- [EXTRACTED DATA]

---+---

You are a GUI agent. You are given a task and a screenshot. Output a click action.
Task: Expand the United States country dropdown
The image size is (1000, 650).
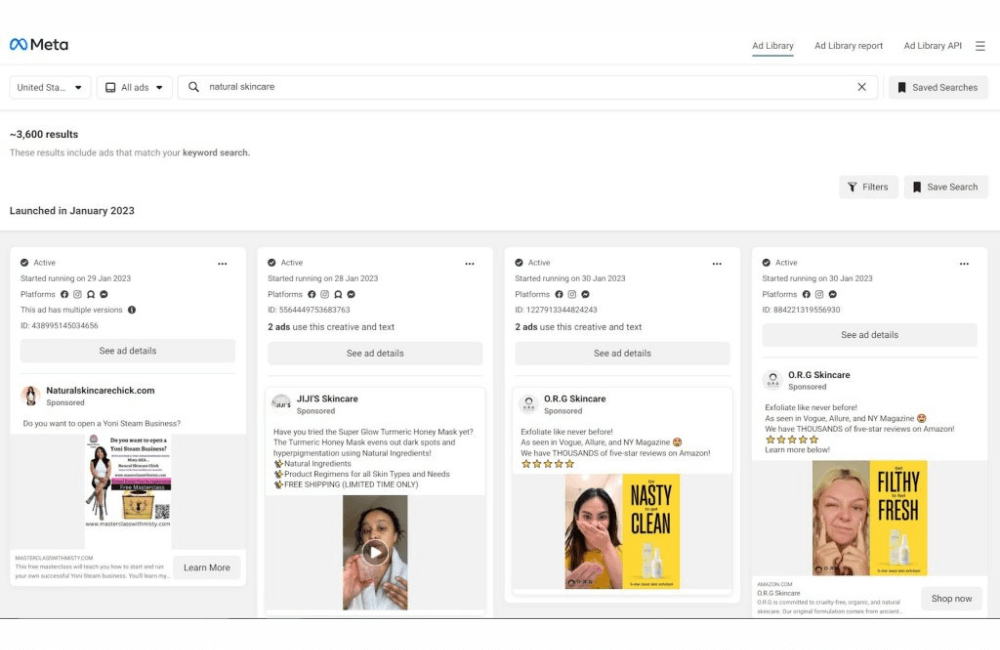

---+---

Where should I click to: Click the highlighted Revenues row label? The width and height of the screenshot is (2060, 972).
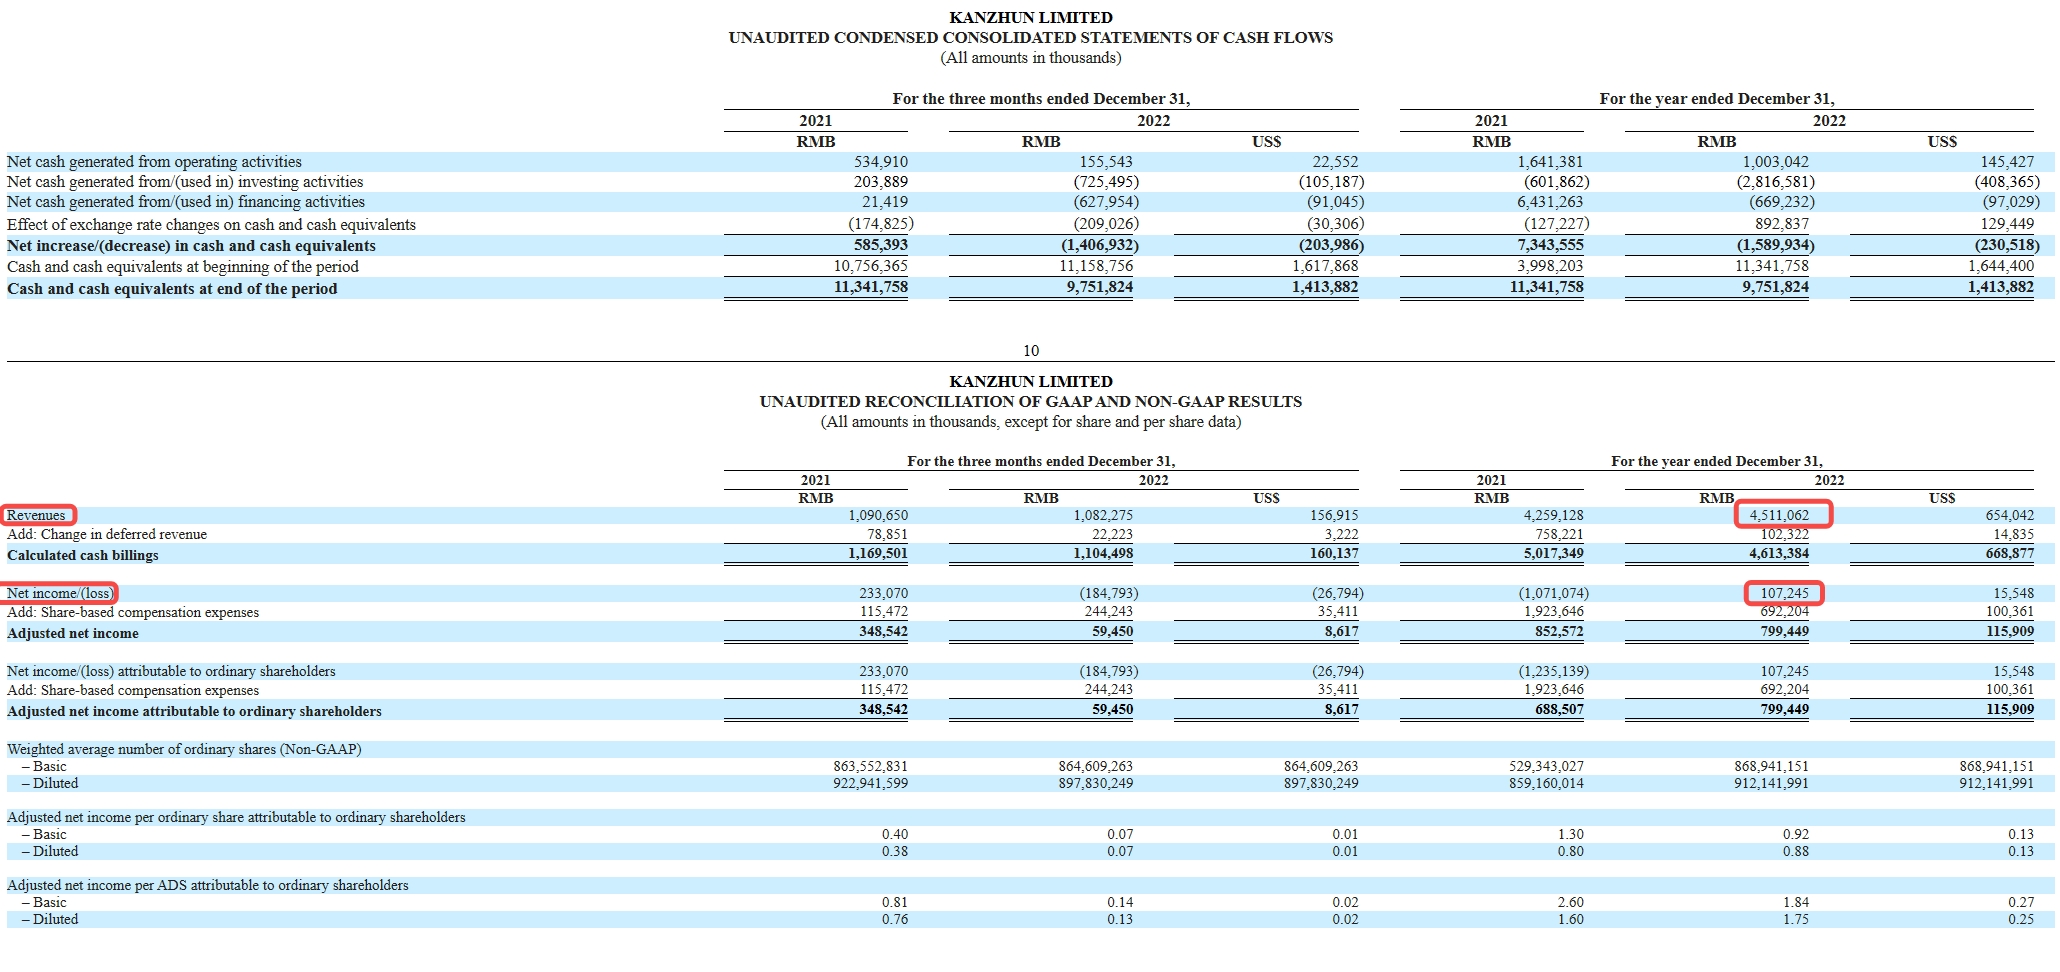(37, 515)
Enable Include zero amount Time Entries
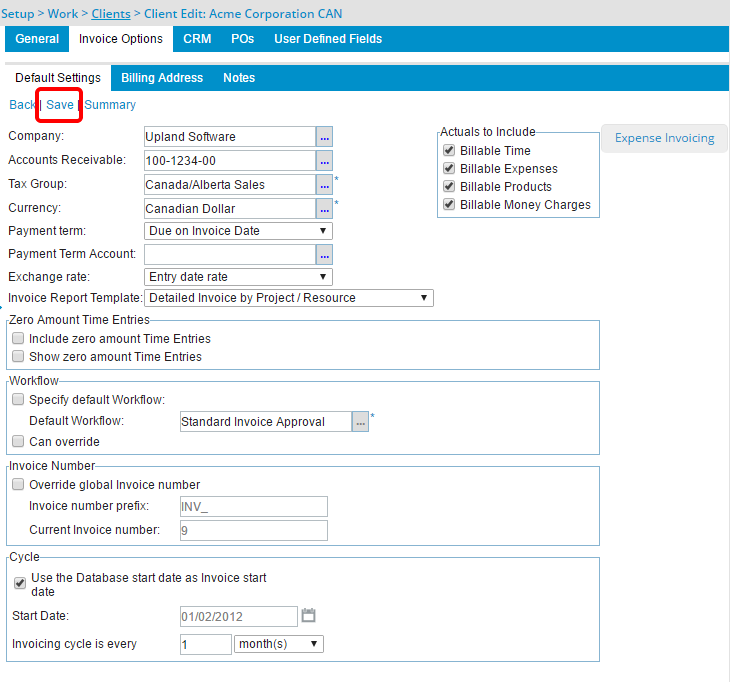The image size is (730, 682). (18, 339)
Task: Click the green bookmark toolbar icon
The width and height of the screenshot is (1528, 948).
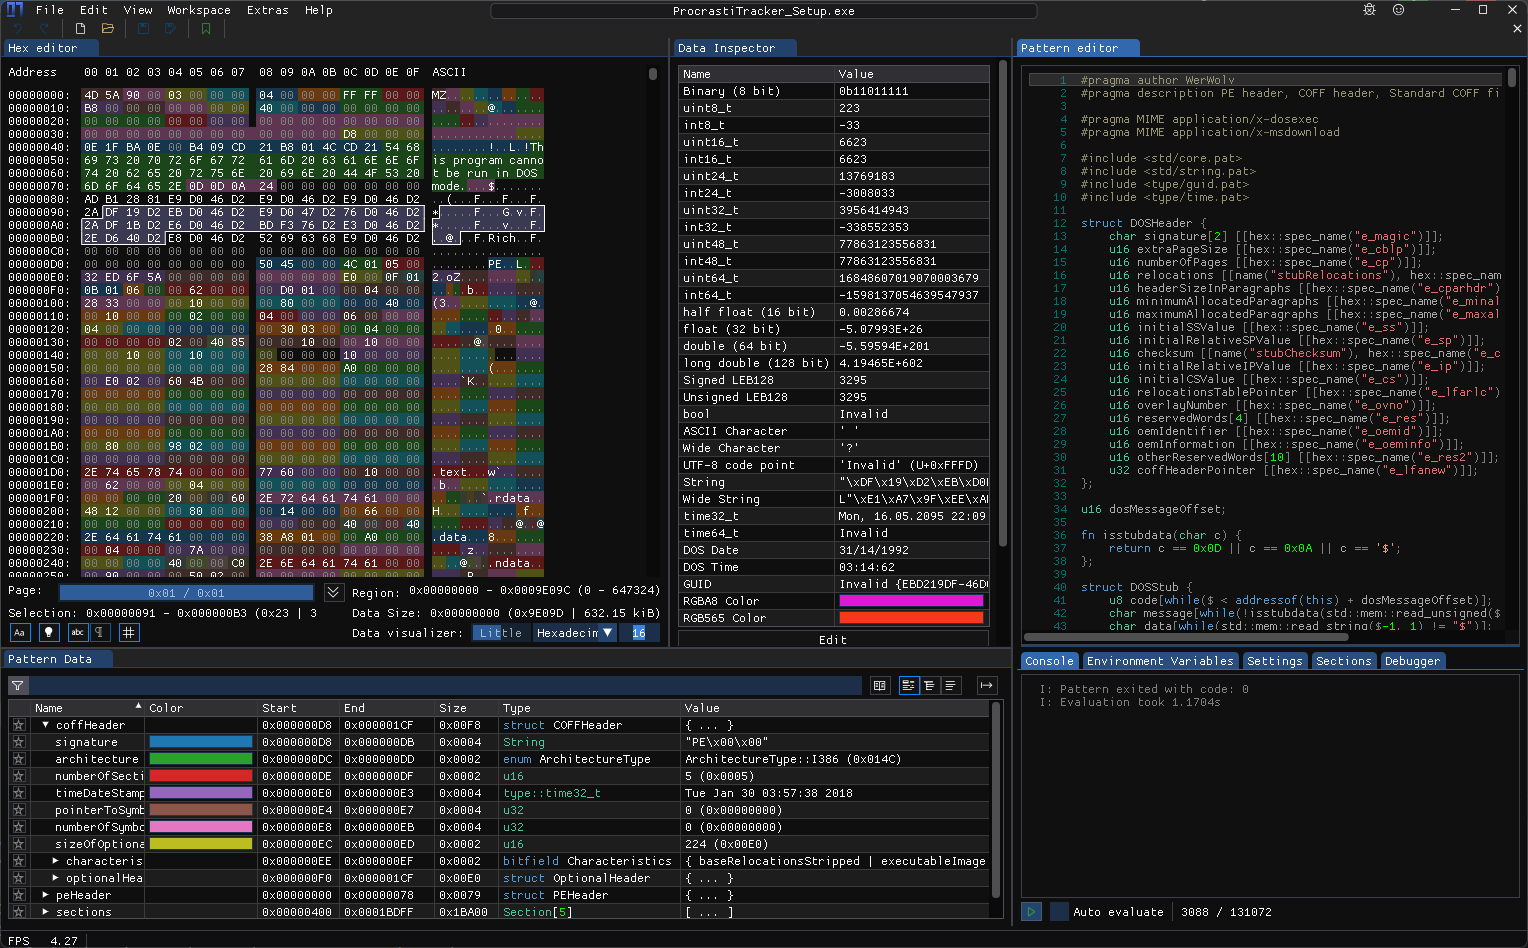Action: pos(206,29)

---+---

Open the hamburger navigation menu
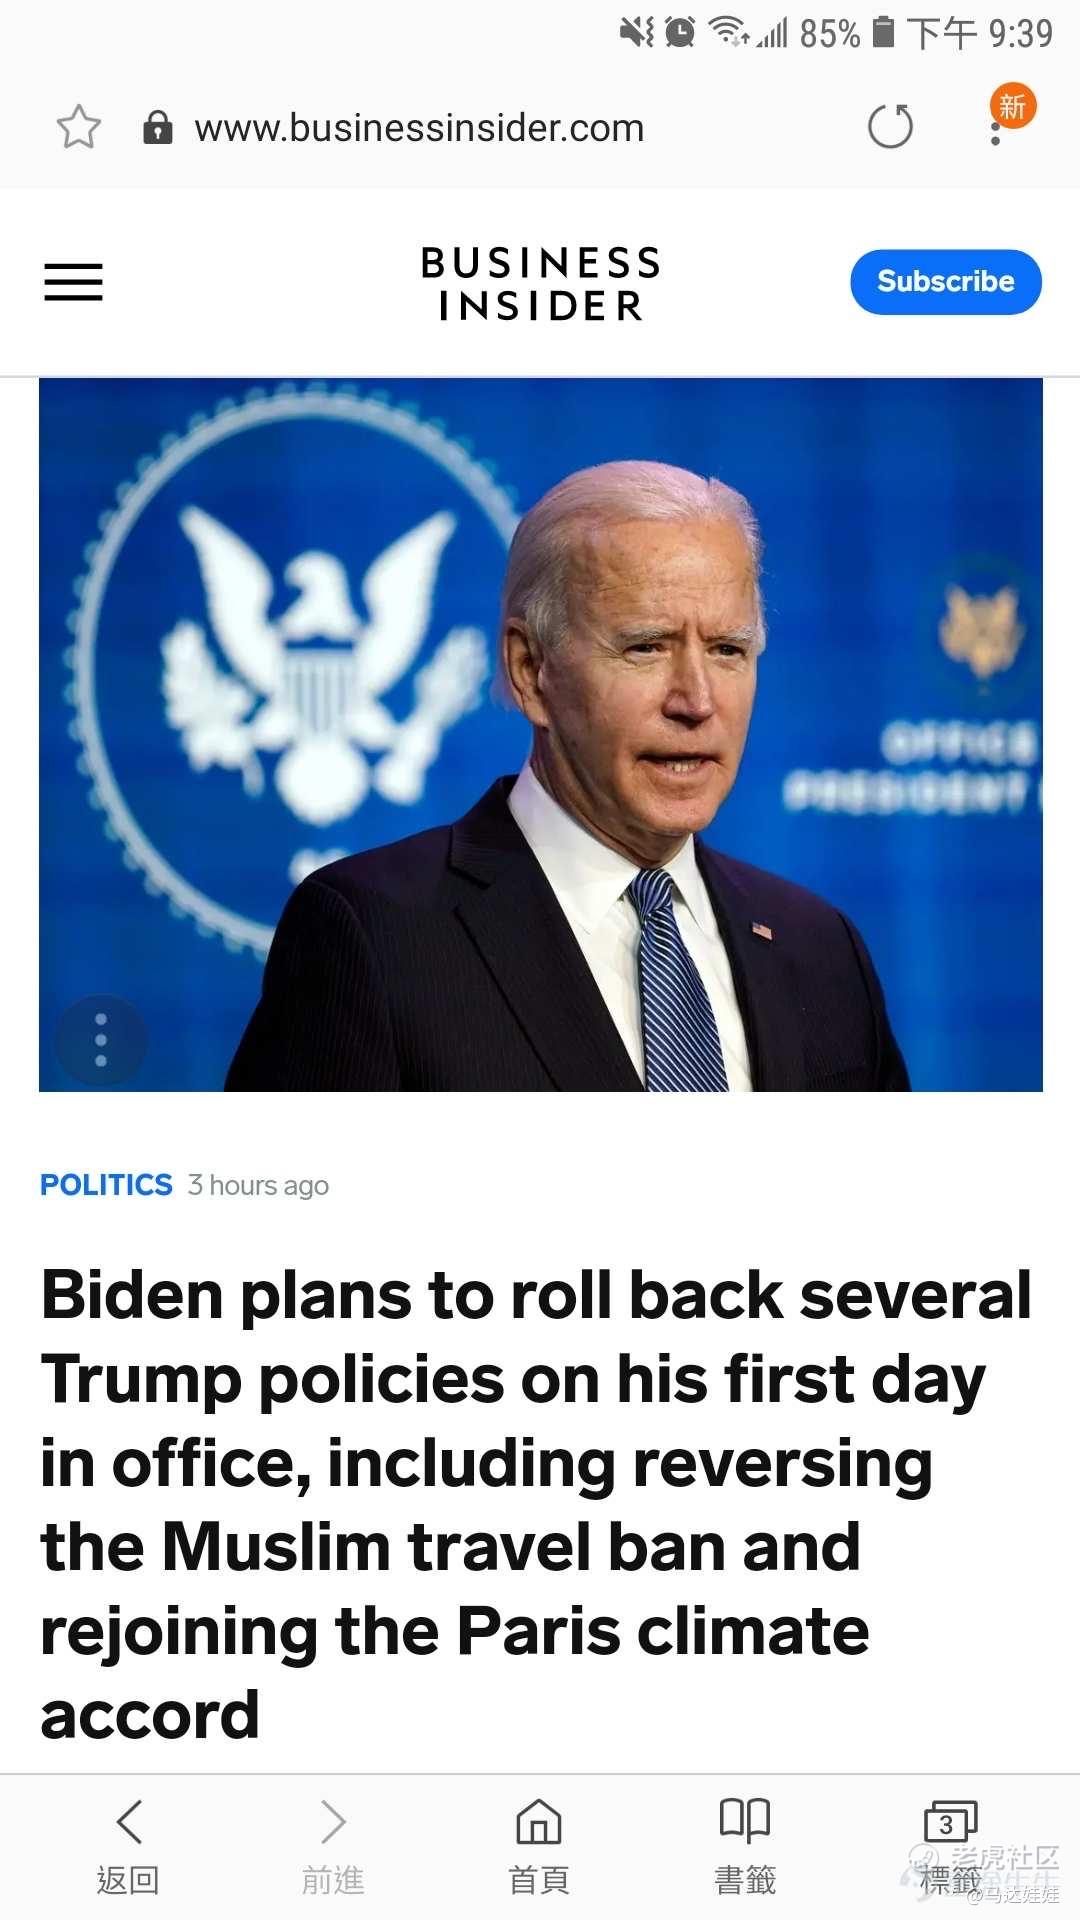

---+---

- [ACTIVITY] Set down, from the entries above, exactly the lines from the one with "You are a GUI" up to and including the one with "The image size is (1000, 650).", and no other lines.

- [ANSWER SPACE]
You are a GUI agent. You are given a task and a screenshot. Output a click action.
Task: Expand the United States country dropdown
The image size is (1000, 650).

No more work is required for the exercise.